Publié le 13 février 2026 à 14h36. Face au déclin démographique et économique du Japon, un nouveau parti politique, Mirai, porté par l’ingénieur en intelligence artificielle Takahiro Anno, propose de relancer l’innovation technologique et la déréglementation pour assurer l’avenir du pays.
- Le parti Mirai a remporté onze sièges à la Chambre basse du Parlement lors des élections de dimanche dernier.
- Takahiro Anno estime que le Japon est particulièrement bien placé pour adopter l’IA, grâce à une perception positive de cette technologie par la population et à une pénurie de main-d’œuvre qui atténue les craintes liées à l’automatisation.
- Il souligne la nécessité d’investissements et de réformes pour permettre aux entreprises japonaises de rivaliser avec les géants américains de la technologie.
L’émergence de Mirai, en l’espace de moins d’un an, a surprétémenté le paysage politique japonais, dominé traditionnellement par le Parti libéral-démocrate (PLD) du Premier ministre Sanae Takaichi. Le succès du PLD aux dernières élections est indéniable, mais l’ascension rapide de l’équipe d’Anno a capté l’attention, témoignant d’un désir de changement et d’une ouverture à de nouvelles idées.

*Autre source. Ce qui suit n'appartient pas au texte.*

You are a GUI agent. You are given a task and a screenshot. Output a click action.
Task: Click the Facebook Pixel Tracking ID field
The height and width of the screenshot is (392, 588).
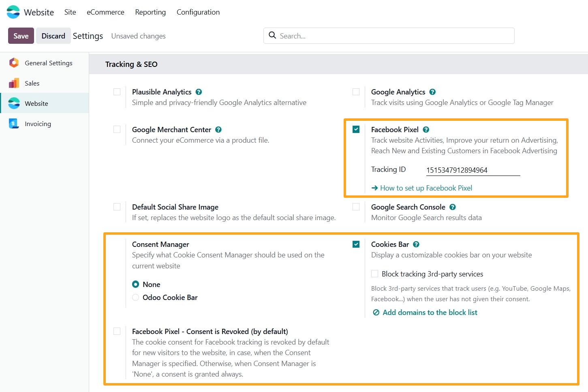(473, 170)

Anno insiste sur le fait que l’innovation technologique est la seule voie possible pour la croissance du Japon, compte tenu de sa population stagnante et de son manque de ressources naturelles. Il plaide pour un budget dédié et une simplification des réglementations afin de stimuler la création de nouveaux marchés.
Il reconnaît toutefois les défis auxquels sont confrontées les entreprises japonaises, notamment en matière de financement et de développement de logiciels. Il explique que, bien que le Japon excelle dans la fabrication de matériel, il accuse un retard dans la création des algorithmes et des logiciels nécessaires pour exploiter pleinement le potentiel de l’IA.
« Je pense qu’il y a des éléments positifs. L’un d’eux est l’affinité pour l’IA. Qu’ils l’utilisent ou non, les Japonais ont tendance à voir l’IA de manière positive. On dit souvent : « Pensez-vous à *Terminator* ou *Doraemon* ? » Quand vous entendez « IA », imaginez-vous une menace pour l’humanité ou, comme Doraemon, un partenaire qui améliore la vie ? Les Japonais ont tendance à imaginer ce dernier. »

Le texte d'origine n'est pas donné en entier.